Crowds of summer tourists are forced to navigate overflowing bins in the stifling heat, as the pungent perfume of neglected garbage draws scavenging animals and the threat of disease to the Eternal City and locals fume over the city's refuse management.
Rome's chief physician Antonio Magi has issued a “hygiene alert”, telling AFP this could be upgraded to a health warning, with disease spread through the faeces of insects and animals banqueting on rotting waste. His warning prompted local prosecutors to open an investigation this week into the city's refuse collection.
In the meantime, furious Rome residents have launched a contest on Twitter to find the most fetid dustbins.
Discarded pizza boxes or the remains of spaghetti lunches and fruit rinds draw opportunistic seagulls, rats and even wild boars to the streets of Rome, with wolves also spotted closer to the city's outskirts than ever before.
Adding to the indignation of Rome residents is the steep price they are paying for their garbage to rot in the streets.
The city spent more than 597 euros ($670) per inhabitant on household waste treatment in 2017 — by far the highest in the country, ahead of Venice (353 euros) and Florence (266 euros), according to a report by the Openpolis Foundation.
But the city lacks infrastructure: of its three main landfills, one has closed and the others were ravaged by fire in recent months.
And two biological treatment sites have reduced their activities for maintenance work.
'Degradation and abandonment'
Some residents make matters worse by simply dumping their old mattresses, fridges and sofas next to garbage bins.
But local Salvatore Orlando, 50, told AFP the council was entirely to blame.

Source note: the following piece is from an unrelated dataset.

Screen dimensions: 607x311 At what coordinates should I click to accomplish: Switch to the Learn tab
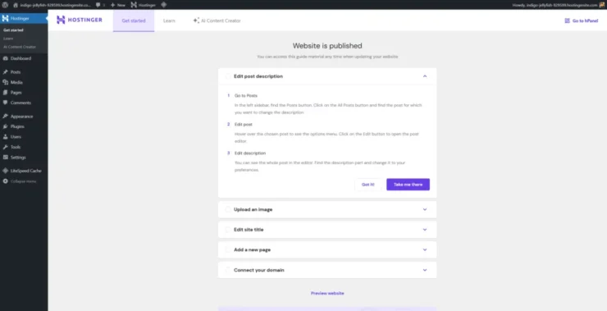click(169, 21)
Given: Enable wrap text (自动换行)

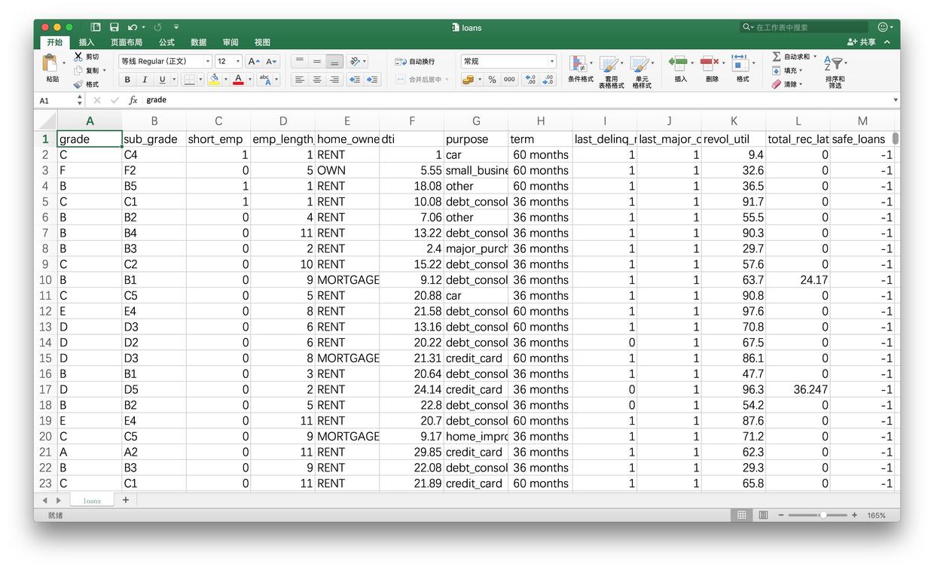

“Of course it's the mayor's fault. You certainly can't blame the citizens,” he said. “They produce waste, they have to throw it away, and the public services have to collect it. It's simple. We pay taxes for it”.
Rome's mayor and the president of the Lazio region both assured Italy's environment minister Tuesday that the crisis would be resolved “within 15 days”.
But to do so, more of the city's 5,000 tons of daily waste will have to be sent for incineration elsewhere.
“Everyone complains about waste but no one wants an incinerator. Instead, we take the waste abroad, to Austria, to Germany!”, another aggrieved resident said, declining to give his name.
Even Pope Francis has commented on the decline, lamenting in June Rome's “degradation and abandonment”.
Italy's Interior Minister Matteo Salvini, head of the far-right League, has jumped on the chance to use the crisis as a political weapon against mayor Virginia Raggi, who hails from the anti-establishment Five Star Movement (M5S).
The stench and sticky pavements have given him ammunition ahead of the next municipal elections, scheduled for 2021. But in a city where key sectors are riddled with inefficiency and corruption, residents will wonder whether Salvini has a magic recipe for resolving a situation that has stumped parties over the years across the political spectrum.
In the meantime, rubbish is just one more daily challenge in a city with countless potholes, trees that topple at the first gust of wind and buses that catch fire — if their engines start at all.